Prepaid credit packs. Volume-discounted blocks of hours drawn down over time. The right vehicle for clients who want to keep us on speed-dial for unscheduled engineering work without negotiating a new SOW every time. Pack sizes are 10 / 25 / 40 / 50 hours, each with its own effective hourly rate.

Pricing model

The professional services practice operates against a defined tier structure: Technical (T1), Senior (T2), and Principal (T3) consultant rates, plus the credit-pack volume tiers above. We do not yet publish the specific hourly numbers on this site; that publication is on the near-term roadmap. For now, ask via contact and we will share the current rate card directly, including credit-pack effective rates and any volume terms for larger engagements.

For fixed-fee work the price is in the SOW, not on the rate card. The rate card is the input to scoping; the SOW is the output.

What we have delivered

Recent and in-flight project work includes data center network redesigns with SONiC-based VXLAN/EVPN fabrics on Dell S5232F-ON hardware, professional-services engagements for regional law and consulting firms, observability platform standups for organizations that wanted the stack without the managed wrapper, and several smaller scoped builds across the firewall, identity, and automation lanes.

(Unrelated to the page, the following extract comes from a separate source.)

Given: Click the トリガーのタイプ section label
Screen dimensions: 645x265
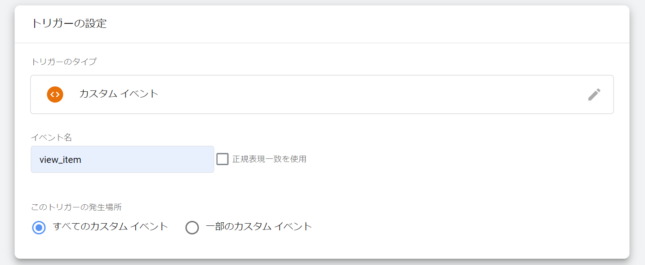Looking at the screenshot, I should tap(63, 62).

Specific client references are available under MSA and on request; we do not publish client names without explicit on-record permission, because the level of access we hold during these engagements means client trust is the asset that compounds across the practice.

Where this fits

Professional services is the entry point for most client relationships. The recurring practices (managed network, detection and response, observability and platform, security and architecture advisory) frequently start from a PS engagement that surfaced “we should have someone running this for us” as the conclusion. Either path is fine. Standalone PS engagements are a viable relationship shape; we do not require a managed services attach.

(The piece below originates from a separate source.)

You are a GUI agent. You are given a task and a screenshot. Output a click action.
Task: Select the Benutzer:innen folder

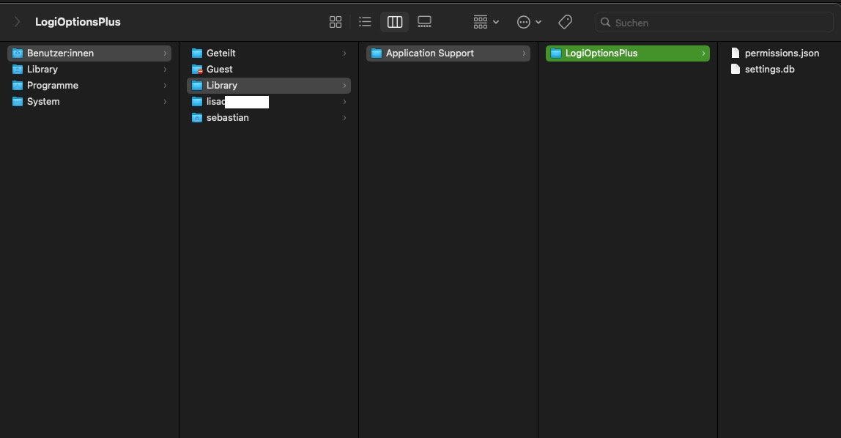pos(60,53)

If you have a scoped piece of work, an assessment idea, or a migration on the calendar and you want to see a real proposal, send the environment to /quote/ or start a conversation for the version where we just talk first.

Frequently asked

Fixed-fee or T&M, how do we decide?: Fixed-fee for work where the scope is well-understood and the risk profile is bounded -- network designs from a documented current state, firewall deployments against a defined ruleset, scoped assessments. T&M for work where the discovery is part of the engagement and locking the scope before the discovery is finished would force one side to absorb the wrong risk. We will recommend the right model in the SOW; you make the final call.
What is the typical lead time to start?: Two to three weeks for most engagements, longer for work that requires hardware procurement on long lead times. The first week is contracts and scheduling; the second is kickoff and discovery prep. For urgent work we can usually compress this, but compressed lead times forfeit a portion of the discovery quality, which we will flag explicitly in the SOW.
Do you subcontract the work or do you keep it in-house?: In-house. The same principal engineer who scopes the work delivers it. We do not body-shop your engagement to a downstream consultancy. For staff augmentation through our sister entity Kennedy Consulting we share the tiered rate card and consultant tiers transparently up front; you will know exactly who is on the engagement.
What happens if the scope grows mid-engagement?: A change request, in writing, with a delta to the SOW that both sides sign. We do not run "while you are in there" work as silent T&M overages on top of a fixed-fee project. If something material surfaces during discovery (and on real engagements it usually does), we pause, document, and re-scope with you before continuing. The 15% risk buffer we carry in fixed-fee projects is for execution risk, not for absorbing un-scoped work.